I arrived to Vienna this morning - after getting up at 4am, which is not the best way to start a vacation, to be honest - and here are some first impressions. When I arrive to a new city or a new country, I always like to get "lost". Not in a I-don't-know-where-I-am kind of way but I like to just wander around, take the road less taken, get a feel for the place I visit, the people, and so on. If time allows, I only start with the touristy stuff on the second day. Due to today likely being the last sunny day of my vacation I also ended up doing some touristy stuff but see for yourself...
First off was one of Vienna's most famous sights: Stephansdom, Stephanskirche or Saint Stephen's Cathedral. The Romanesque and Gothic church is the city's most important religious building.
And it's seriously impressive! I don't know whether it is the biggest cathedral I ever visited but I don't think any impressed my quite as much by its size alone. It's not the prettiest church I've ever seen but it's size is something else!

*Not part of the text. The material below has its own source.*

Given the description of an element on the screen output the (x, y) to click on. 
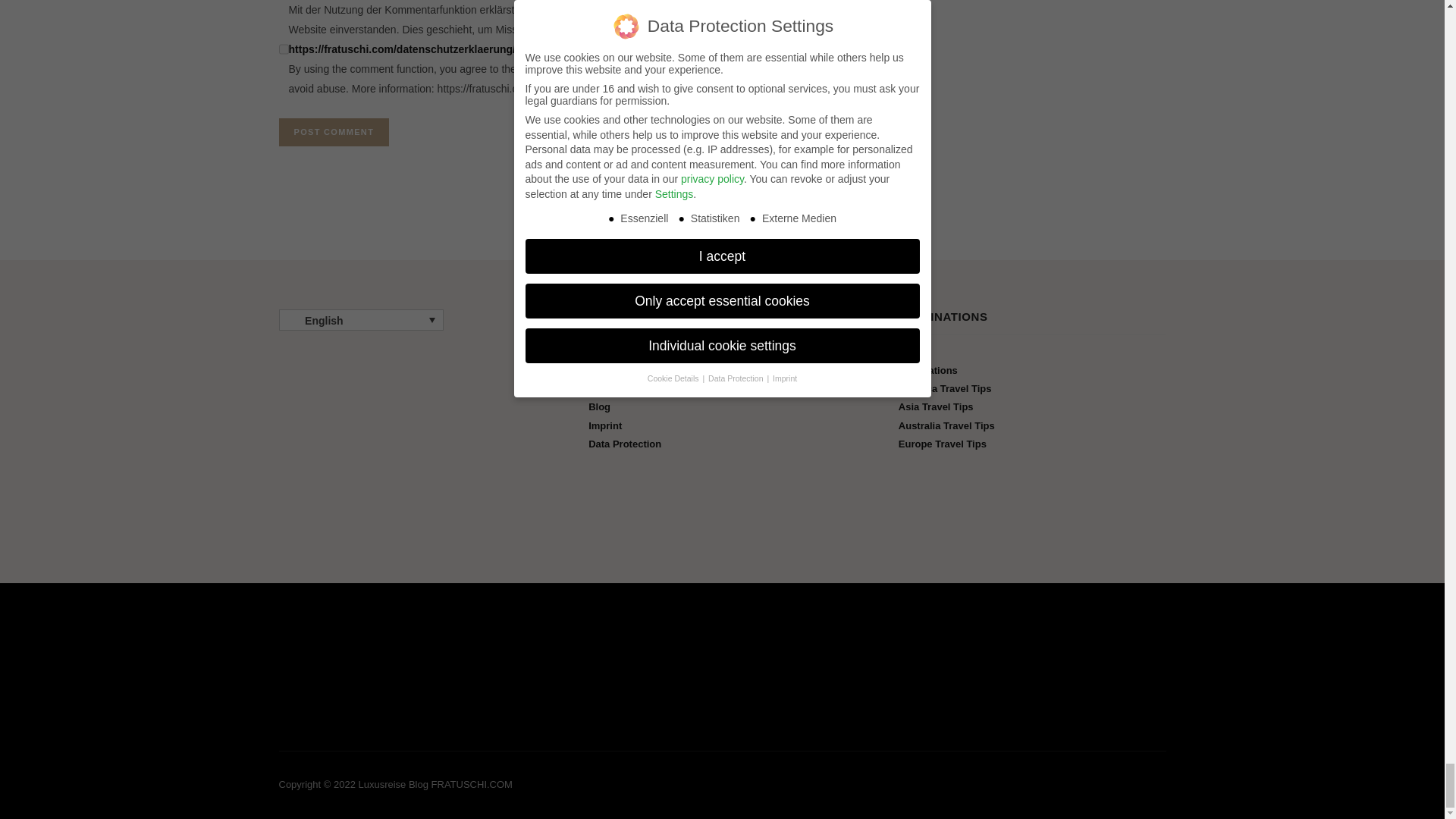
English (292, 320)
Post Comment (334, 131)
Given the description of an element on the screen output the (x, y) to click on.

As today indeed my just have been the first, last and only day of my vacation with sunny weather, I decided to walk up almost 500 stairs on one of the towers of the Cathedral to get an overview over Vienna.
It might have been a little exhausting but also very worth it. I don't think there are any higher buildings in Vienna, so you get a great overview and especially the roof of the Cathedral with its multi-colour tiles is very lovely.
The view into another direction. I kind of fell in love with the Cathedral's roof. It's just so gorgeous!
The roof also features a number of coats of arms including the imperial double-eagle of the House of Habsburg-Lorraine.
And off I was to discover a bit of the Graben, a street in the inner city of Vienna. Prominently featured in the picture is the Pestsäule. The "plague column" is a holy trinity column erected after the Great Plague epidemic in 1679.
Some fountain nearby.
And the Peterskirche, a Baroque Roman Catholic parish church near to both Graben and Stephansdom.
And the Fiaker... The horse-drawn carriages Vienna is so famous for. They are allowed a bunch of things, cars aren't.
And the interior of the Peterskirche. Vienna has a lot of pretty churches, which probably isn't too surprising to anyone familiar with either the city or its history.
I actually never imagined just how many Fiaker there would be in Vienna! Gotta admit though that I'm not going to take a carriage ride. Gotta admit again though that I once did just that when I visited Prague many, many years ago.
Here's something I don't really know what it is. I simply saw it on the side of a building, thought it looked interesting and will need to look up what's behind the wall painting.
Yummy yum! L. Heiner, one of the K.u.K. Hoflieferanten meaning that this confectioner was once an imperial and royal purveyor to the court.
Lunch with a view. I don't quite recall the name of the church at the end of the street. I only remember it was a Protestant one.
And the Augustinerkirche. Located next to the Hofburg, the winter palace of the Austrian imperial family, it was the parish church of the imperial court.
Not surprising then that the church also includes some relics of Blessed Emperor Karl, the last ruler of the Austro-Hungarian empire beatified in 2004.
If you step out of the Augustinerkirche, you will find yourself in front of the Austrian national library.
And on the other side of the street you will find the Palais Pallavicini. Quite some entrance ornaments, non?
One of the entrances into the complex that is the Hofburg palace. To be honest, I never imagined just how big the whole complex is!
In this is only the entrance were all the carriages went through. It's not an actual hall where something is really done.
One part of the Hofburg complex...
...and another.
And the part you usually see when you search for the Hofburg. It's the view from the Heldenplatz and today houses the offices of the President of the Federal Republic of Austria.
Another view, this time from the Volksgarten, an adjoining park.
And another view from the Volksgarten: In the background is the town hall and in the foreground some temple that has an art installation inside.
And another pretty view from the Volksgarten. Not quite sure what the building in the background is though I'm sure that the garden will be even more stunning once all the roses have started to bloom.